Overview and Goals of the Project

I want to calculate Feynman diagrams using Machine Learning! Especially the squaring of the Feynman amplitudes can take a very long time, so the idea is to train a neural network to do this!

Think about it like a machine translation problem, but instead of translating from Spanish to English, it would be from amplitude to squared amplitude or maybe even from some representation of the diagram to the squared amplitude. My group has already published a paper on exactly this, so I don’t have to start from zero. Hakim has already built models for QED and QCD that work remarkably well. I am planing to extend his work. First of all I want to encode the mathematical expressions using prefix notation where Hakim used Tensorflow’s Tokenizer. I also plan to play around with different neural network structures.

Feynman Diagrams

If you have not heared about Feynman diagrams, they look like this:

In the diagram above an electron \(e^-\) and a positron \(e^+\) are incoming. They interact and become a photon \(\gamma\) which decays to a quark \(q\), an antiquark \(\bar{q}\) and a gluon \(g\).

They are so prominent because they fulfill two purposes:

  1. They arise when doing calculations in Quantum Field Theory in an expansion in the coupling constants. Basically they are a way of drawing the different terms instead of writing down the expressions.
  2. Feynman diagrams give the expressions in the expansion a picture to look at that is much easier interpreted than the equation. Instead of writing down the integral and doing the expansion, one can just think about the possible diagrams and write them down.

The expansion in Feynman diagrams diverges: Theory of Resurgence

There is some criticism that theoretical high energy physics of the last 50 or so years has been too much focused on Feynman diagrams. For one, they are just very tedious to calculate and there might be better ways of calculating scattering amplitudes.

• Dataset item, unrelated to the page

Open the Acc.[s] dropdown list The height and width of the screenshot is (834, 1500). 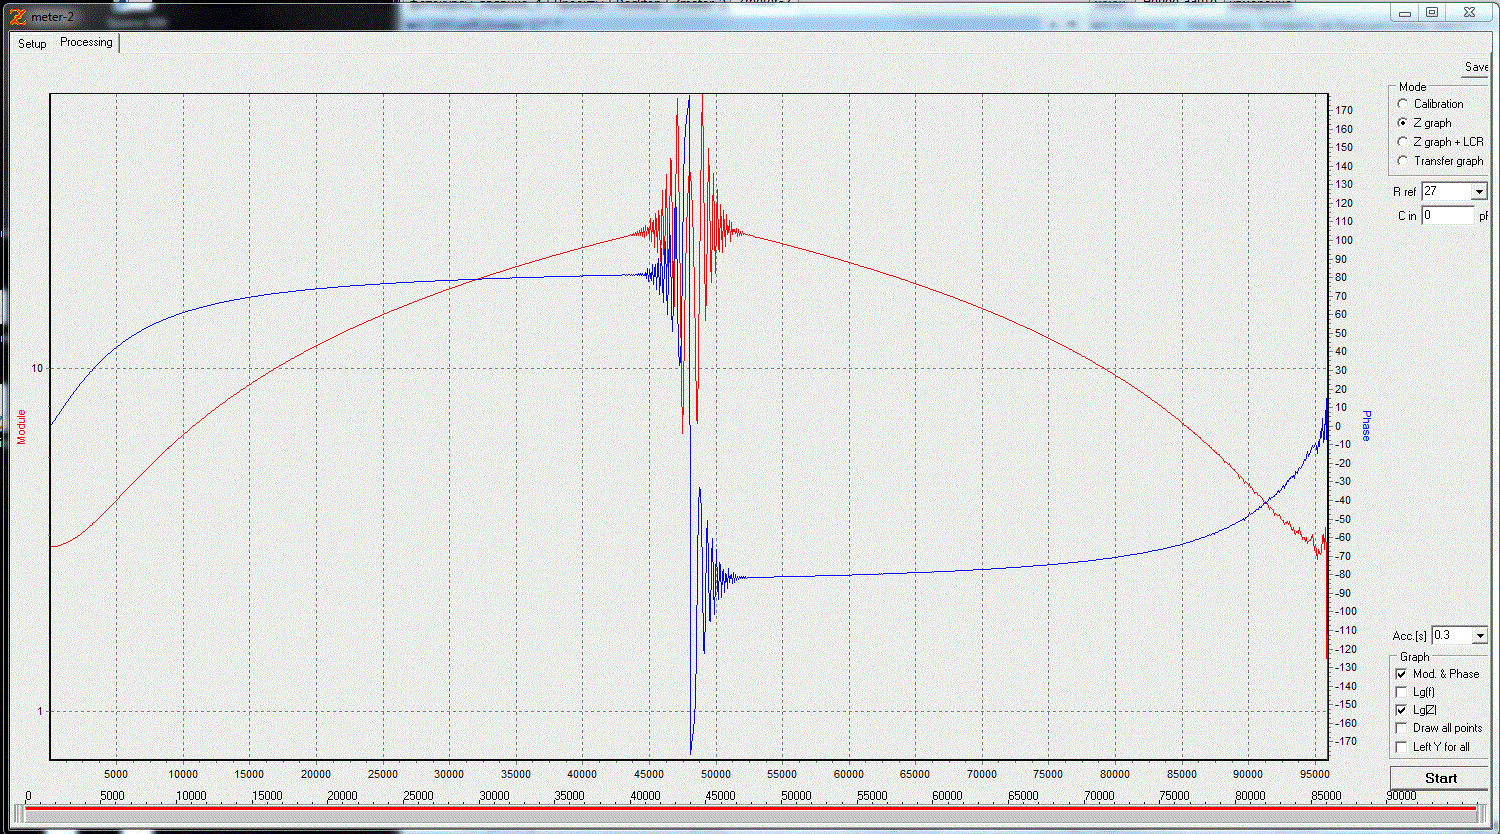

On the other hand, by focusing so much on Feynman diagrams, we might be missing some physics that is not contained in them, or more precicely, that are not contained in a perturbative expansion.

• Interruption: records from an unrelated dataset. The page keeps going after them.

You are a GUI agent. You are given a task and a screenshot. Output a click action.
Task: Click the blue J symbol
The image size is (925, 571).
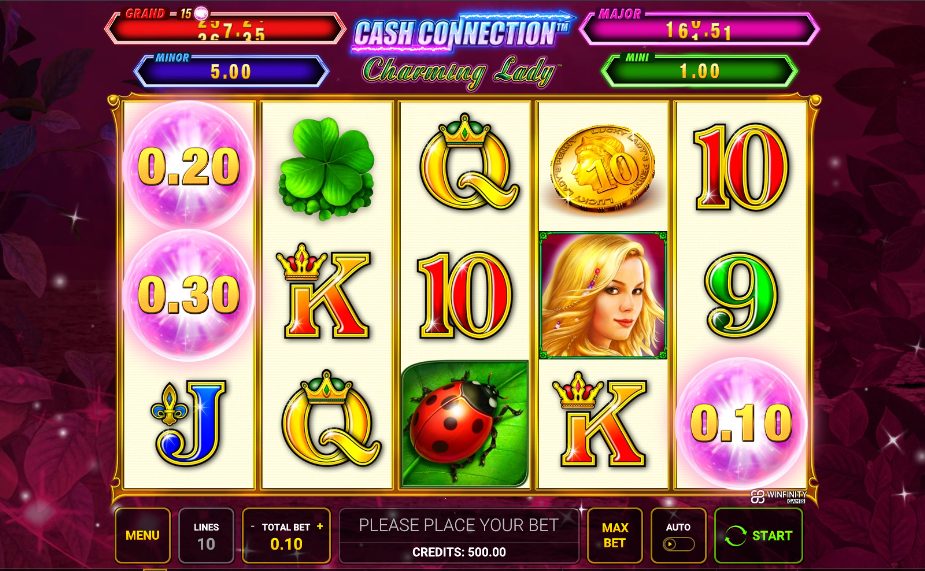pyautogui.click(x=189, y=422)
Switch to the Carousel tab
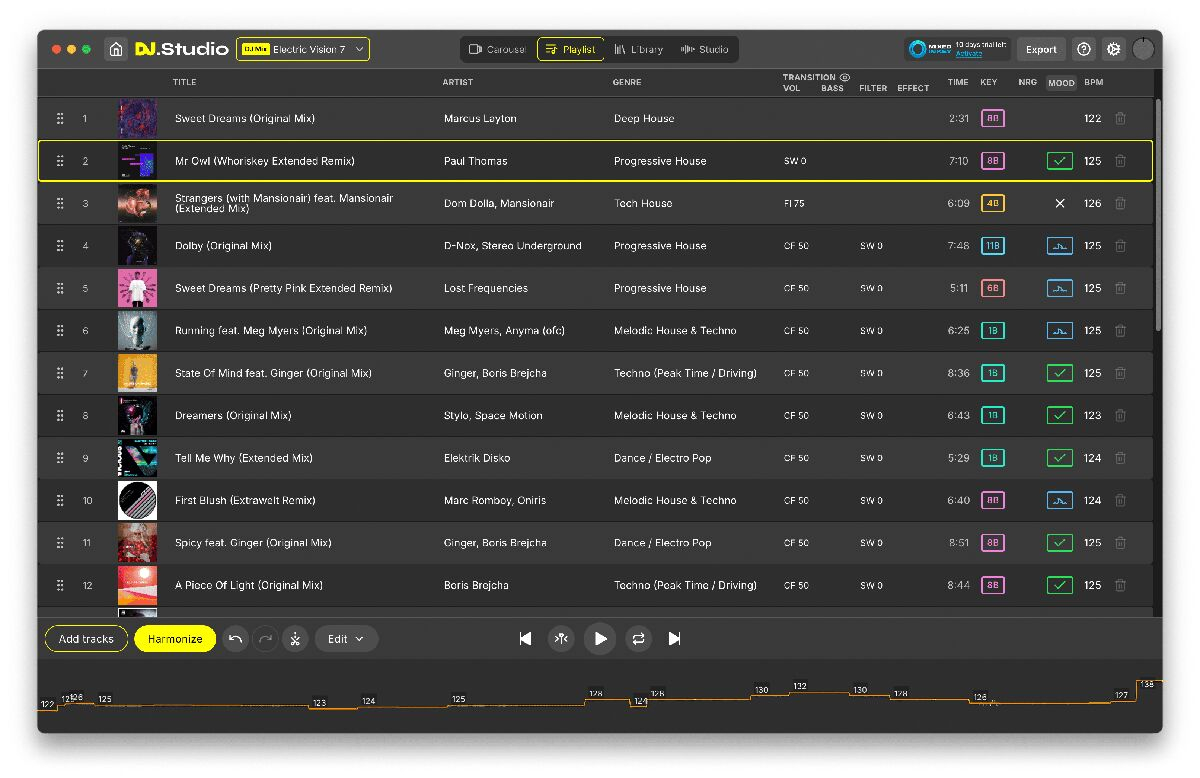Viewport: 1200px width, 778px height. tap(497, 49)
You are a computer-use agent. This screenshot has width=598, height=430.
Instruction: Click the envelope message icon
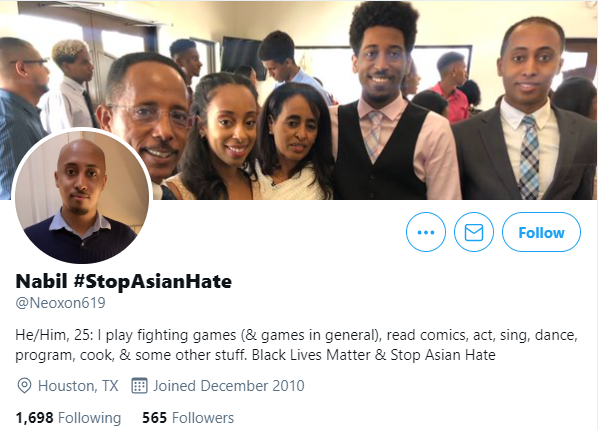(474, 232)
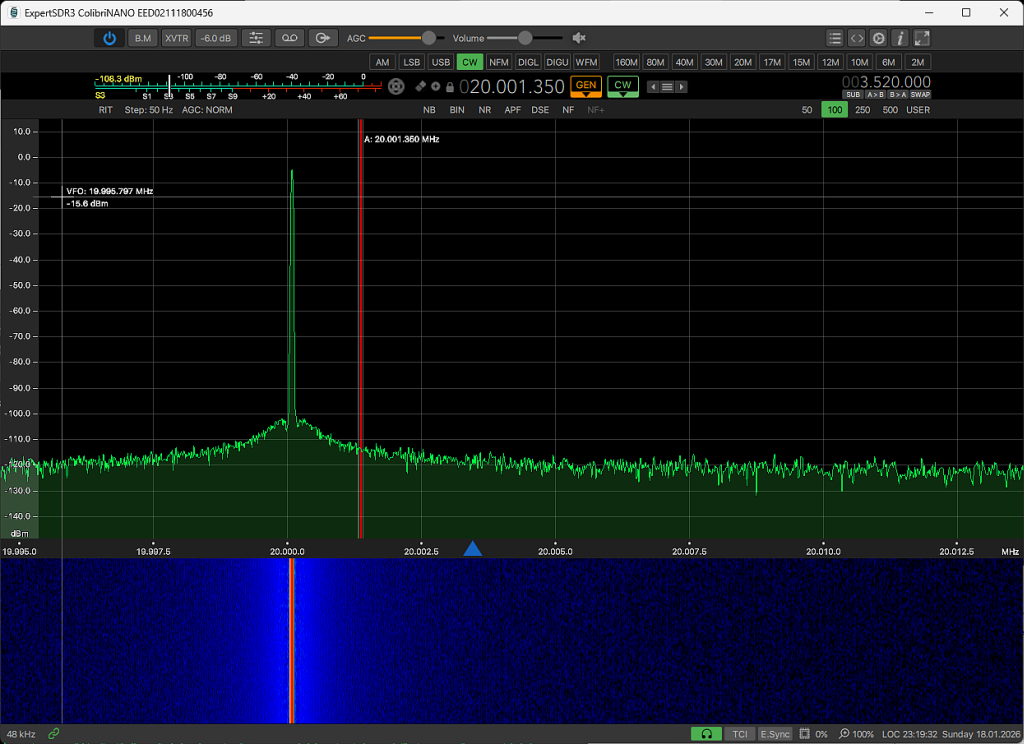1024x744 pixels.
Task: Expand the CW dropdown next to GEN
Action: (x=623, y=87)
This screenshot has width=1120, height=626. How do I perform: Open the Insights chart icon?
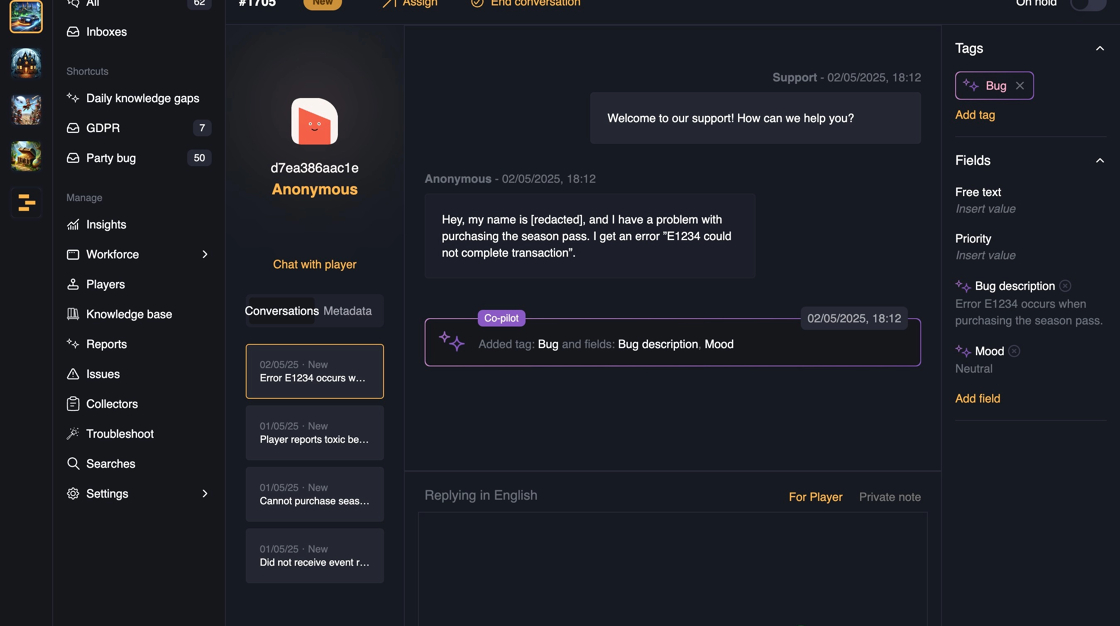click(x=73, y=224)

Nonperturbative Quantum Field Theory is very difficult and I don’t know much about it, but I know a bit about the theory of resurgence.

  • One can quite easily show that an expansion in the coupling constant has to have radius of convergence of zero! The argument by Dyson in 1953 goes like this: A convergent series in an expansion parameter always converges in a circle in the complex plane around the origin. In Dyson’s example of Quantum Electrodynamics the expansion parameter would be the electron charge squared, \(e^2\) and the expansion takes the form \(F(e^2) = a_0 + a_2 e^2 + a_4 e^4 + \ldots\). It does not matter what exactly \(F\) is supposed to encode here. Now, if \(F(e^2)\) converges, it has to converge in a circle around \(e^2 =0\). But \(e^2<0\) would mean, that like charges attract instead of reflect. Just look at Coulomb’s law. Now, in this world it would be energetically favorable to create a huge amount of electrons and positrons and put all electrons in one part of space and all positrons in the other (see the paper for a longer explanation). Such a world will clearly not be stable. Thus, \(F(-e^2)\) is not analytic and \(F(e^2)\) has radius of convergence zero!
  • So why does perturbation theory work at all? It turns out, that divergent series quite often (usually? always?) are better than convergent series! Why is that so you ask? Well, a handwavy argument is this: Divergent series usually are “good” only in a wedge of the complex plane (think between two lines from the origin). Thus, if in the other parts of the complex plane something complicated happens, they don’t have to encode this complicated behavior. Now you might ask: How can a divergent series give something meaningful at all? Or to put it in Abel’s words: “The divergent series are the invention of the devil, and it is a shame to base on them any demonstration whatsoever. By using them, one may draw any conclusion he pleases and that is why these series have produced so many fallacies and so many paradoxes.” This is a longer topic and I intend to write more about it in the future. It turns out that divergent series usually have an optimal order of expansion until which they become better and for higher orders they just get worse until they diverge at infinite order. Also, divergent series usually encode some non-perturbative information, which is the topic of the theory of resurgence, see e.g. Gerald Dunne, lectures by Brent Pym, Daniele Dorigoni or Aniceto, Basar and Schiappa.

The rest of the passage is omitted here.